«Nunca escribió sobre cámaras de gas, nunca escribió sobre ejecuciones, sobre fosas comunes, atrocidades y experimentos con seres humanos. Escribió sobre los supervivientes antes y después. Escribió sobre personas que no sabían lo que les iba a suceder. Evitó las representaciones gráficas del Holocausto para describir su efecto en los personajes». Así habla el escritor israelí Amos Oz sobre su colega, el novelista judío Aharon Appelfeld, fallecido ayer a los 85 años y quien de niño sobrevivió al exterminio nazi.
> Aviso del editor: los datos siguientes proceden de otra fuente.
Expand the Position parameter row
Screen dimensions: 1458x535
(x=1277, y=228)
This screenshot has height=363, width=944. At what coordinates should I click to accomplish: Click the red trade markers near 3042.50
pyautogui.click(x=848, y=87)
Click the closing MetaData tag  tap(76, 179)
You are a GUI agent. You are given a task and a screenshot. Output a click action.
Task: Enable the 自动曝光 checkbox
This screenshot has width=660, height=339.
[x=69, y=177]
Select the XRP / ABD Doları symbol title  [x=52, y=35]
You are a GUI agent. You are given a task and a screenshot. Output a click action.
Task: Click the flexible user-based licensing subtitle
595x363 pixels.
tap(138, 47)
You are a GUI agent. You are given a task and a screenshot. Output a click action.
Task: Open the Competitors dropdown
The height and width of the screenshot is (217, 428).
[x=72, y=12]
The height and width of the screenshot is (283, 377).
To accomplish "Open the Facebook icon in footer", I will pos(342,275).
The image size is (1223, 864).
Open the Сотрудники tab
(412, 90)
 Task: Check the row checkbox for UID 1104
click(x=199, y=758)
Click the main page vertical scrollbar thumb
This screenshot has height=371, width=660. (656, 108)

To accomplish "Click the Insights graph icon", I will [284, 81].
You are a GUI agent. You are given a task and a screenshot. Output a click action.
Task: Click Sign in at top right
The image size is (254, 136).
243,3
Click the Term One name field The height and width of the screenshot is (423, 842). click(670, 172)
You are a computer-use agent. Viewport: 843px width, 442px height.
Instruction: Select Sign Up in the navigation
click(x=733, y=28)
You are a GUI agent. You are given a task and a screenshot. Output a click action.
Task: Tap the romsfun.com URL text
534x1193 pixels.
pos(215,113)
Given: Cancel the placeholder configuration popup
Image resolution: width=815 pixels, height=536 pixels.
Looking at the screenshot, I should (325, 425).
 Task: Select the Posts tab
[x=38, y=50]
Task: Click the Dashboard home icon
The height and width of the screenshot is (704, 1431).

Llegó solo y con 13 años, en 1946, a una Palestina aún bajo mandato británico y se convirtió en uno de los mejores escritores israelís del siglo XX, con 46 libros escritos en hebreo y publicados en más de 30 lenguas. Appelfeld, nacido en 1932 en Czernowitz (Rumanía, hoy Ucrania), en una familia liberal, culta y de habla alemana, vio con 8 años cómo los nazis mataban a su madre y a su abuela. Él y su padre fueron deportados a un campo de concentración del que se escabulló sobreviviendo tres años en los bosques ucranianos, donde fue adoptado por un grupo de criminales y prostitutas (episodio que noveliza en Flores de sombra, en Galaxia Gutenberg). Fue pinche para el Ejército ruso hasta que al fin de la guerra pasó por campos de refugiados en Italia y acabó en un kibutz israelí.

«Yo crecí durante el Holocausto, en el gueto, en el campo, en el bosque [...] Todo esto me formó», afirmó. Aquella infancia huérfana y desolada impregnó todas sus historias de ficción -Tzili, historia de una vida (Galaxia Gutenberg), Flores de sombra o Adam y Thomas (SM) son ejemplos-, aunque su literatura también narraba las vidas de los judíos en la Europa de entreguerras y la ingenuidad de su pueblo ante el Holocausto (Badenheim 1939). Pero le irritaba que se le calificara como un autor del Holocausto porque su literatura nunca fue un testimonio de la persecución nazi. Sus novelas no eran su vida, repetía, sino un intento de comprender lo que le ocurrió y por qué. Hablaba de «lo que nos hace humanos, el miedo, el amor, el odio», para «comprender al hombre», escribió en sus memorias, Historia de una vida (Península).

Con celo autodidacta estudió en la universidad, fue profesor de literatura y recibió numerosos premios, pero nunca se libró de su infancia: de ella conservó el recelo en el cuerpo y los silencios de la guerra. Cosas como «el hambre, la sed y el miedo a morir», decía, «hacen superfluas las palabras». Por ello, pensaba, «las cosas profundas se transmiten por el silencio».